FROM BONE MARROW TO BRAIN: STEM CELLS IN NEUROPROTECTION, PLASTICITY, AND NEUROREGENERATION
Section of Neuroprotection, Sommerstedgade, Copenhagen, Denmark
At present, curative therapies for neurological diseases are limited, even though they are prevalent worldwide. So far, molecular strategies developed for brain disorders act through one single molecular mechanism, yet, these diseases are multifactorial and highly complex, as to why a successful therapy likely calls for a more multifaceted and cell-based approach. The bone marrow contains a mixed stem and progenitor cell population including hematopoietic stem cells (HSC) and mesenchymal stromal stem cells (MSC), which are potential endogenous candidates for cell-based therapy in various brain disorders like stroke, trauma, and neurodegeneration.
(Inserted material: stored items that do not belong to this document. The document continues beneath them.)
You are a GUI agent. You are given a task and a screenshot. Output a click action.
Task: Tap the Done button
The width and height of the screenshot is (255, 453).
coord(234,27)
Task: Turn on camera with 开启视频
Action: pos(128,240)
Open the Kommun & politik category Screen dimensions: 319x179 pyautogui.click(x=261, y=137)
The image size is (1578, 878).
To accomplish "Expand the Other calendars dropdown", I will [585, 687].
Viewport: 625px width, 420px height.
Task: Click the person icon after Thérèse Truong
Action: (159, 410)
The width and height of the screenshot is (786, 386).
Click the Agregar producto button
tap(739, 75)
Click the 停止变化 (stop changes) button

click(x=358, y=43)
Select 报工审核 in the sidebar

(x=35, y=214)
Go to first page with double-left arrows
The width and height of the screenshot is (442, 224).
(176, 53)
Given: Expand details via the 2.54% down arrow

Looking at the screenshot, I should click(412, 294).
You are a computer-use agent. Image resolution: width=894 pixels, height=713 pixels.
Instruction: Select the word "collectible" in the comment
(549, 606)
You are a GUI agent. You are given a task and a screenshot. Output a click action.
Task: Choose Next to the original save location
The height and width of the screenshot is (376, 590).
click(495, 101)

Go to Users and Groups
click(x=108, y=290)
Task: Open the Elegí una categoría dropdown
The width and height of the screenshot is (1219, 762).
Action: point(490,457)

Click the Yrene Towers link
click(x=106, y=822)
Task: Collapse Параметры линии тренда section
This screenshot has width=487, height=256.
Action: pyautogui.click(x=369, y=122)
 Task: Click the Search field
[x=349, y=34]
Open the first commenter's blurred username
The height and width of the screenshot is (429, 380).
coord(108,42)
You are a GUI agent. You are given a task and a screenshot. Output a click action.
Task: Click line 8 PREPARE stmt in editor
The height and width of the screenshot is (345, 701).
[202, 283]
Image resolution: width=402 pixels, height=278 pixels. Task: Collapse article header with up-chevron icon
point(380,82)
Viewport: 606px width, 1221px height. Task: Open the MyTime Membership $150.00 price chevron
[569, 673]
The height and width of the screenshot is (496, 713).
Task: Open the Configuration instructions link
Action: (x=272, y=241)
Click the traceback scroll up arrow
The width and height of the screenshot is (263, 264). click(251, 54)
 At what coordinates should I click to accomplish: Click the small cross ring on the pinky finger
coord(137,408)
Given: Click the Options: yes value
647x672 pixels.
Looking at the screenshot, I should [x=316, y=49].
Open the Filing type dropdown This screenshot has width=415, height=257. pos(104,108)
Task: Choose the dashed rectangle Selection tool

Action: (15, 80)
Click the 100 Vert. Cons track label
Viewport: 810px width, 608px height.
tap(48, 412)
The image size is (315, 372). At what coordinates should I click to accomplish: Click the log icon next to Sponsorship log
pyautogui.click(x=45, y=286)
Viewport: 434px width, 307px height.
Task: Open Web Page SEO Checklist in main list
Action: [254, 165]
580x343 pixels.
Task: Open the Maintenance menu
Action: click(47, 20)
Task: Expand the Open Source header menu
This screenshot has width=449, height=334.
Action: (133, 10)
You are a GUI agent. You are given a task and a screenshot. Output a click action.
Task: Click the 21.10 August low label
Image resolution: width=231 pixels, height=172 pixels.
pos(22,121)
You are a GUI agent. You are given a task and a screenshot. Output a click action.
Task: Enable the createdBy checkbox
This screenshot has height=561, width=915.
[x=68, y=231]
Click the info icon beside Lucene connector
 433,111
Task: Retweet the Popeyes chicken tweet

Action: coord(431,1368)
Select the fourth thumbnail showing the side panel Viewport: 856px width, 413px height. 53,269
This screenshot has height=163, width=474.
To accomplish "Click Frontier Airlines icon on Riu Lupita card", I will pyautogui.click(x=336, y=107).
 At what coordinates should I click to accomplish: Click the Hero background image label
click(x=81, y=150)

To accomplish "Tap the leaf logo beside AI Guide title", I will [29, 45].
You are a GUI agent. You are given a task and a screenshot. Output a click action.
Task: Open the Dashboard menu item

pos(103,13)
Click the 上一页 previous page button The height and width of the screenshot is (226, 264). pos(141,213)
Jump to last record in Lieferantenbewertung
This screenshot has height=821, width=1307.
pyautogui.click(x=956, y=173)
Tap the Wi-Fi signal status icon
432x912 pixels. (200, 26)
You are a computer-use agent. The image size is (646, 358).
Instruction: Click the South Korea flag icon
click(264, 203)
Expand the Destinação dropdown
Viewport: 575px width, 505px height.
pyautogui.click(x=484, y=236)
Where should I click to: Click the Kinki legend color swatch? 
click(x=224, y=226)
Unlike the neural stem cells (NSC), bone marrow HSC are readily isolated, mobilized and expanded by means of treatment with granulocyte-colony stimulating factor (G-CSF) and CXCR4-antagonist plerixafor. Once in the blood circulation, the cells preferentially home to injured tissues including the brain. Bone marrow cells may convey neuroprotection, plasticity, and neuroregeneration by different mechanisms of action, which include either transdifferentiation or cell-cell fusion with resident brain cells. Bone marrow cells also benefit the injured brain by secreting bioactive factors, which in a paracrine manner convey intrinsic repair and enhance neurogenesis. Furthermore, transplanted MSC may activate the astrocytes leading to increased glial secretion of neurotrophic growth factors and enhanced proliferation and migration of the resident NSC. These neuroregenerative mechanisms of action are not mutually exclusive, in fact they may provide a multifaceted therapeutic approach, which is requested in order to move neurorestorative and protective strategies into the clinic.
Biomed Rev 2011; 22: 1-6.
Key words: bioactive factors, cell renewal, neuropathology, neurotherapy
Received 10 December 2011, accepted 21 December 2011.
Correspondence: Milena Penkowa, MD, PhD, DMSc, Section of Neuroprotection, Sommerstedgade 13, DK-1718, Copenhagen, Denmark.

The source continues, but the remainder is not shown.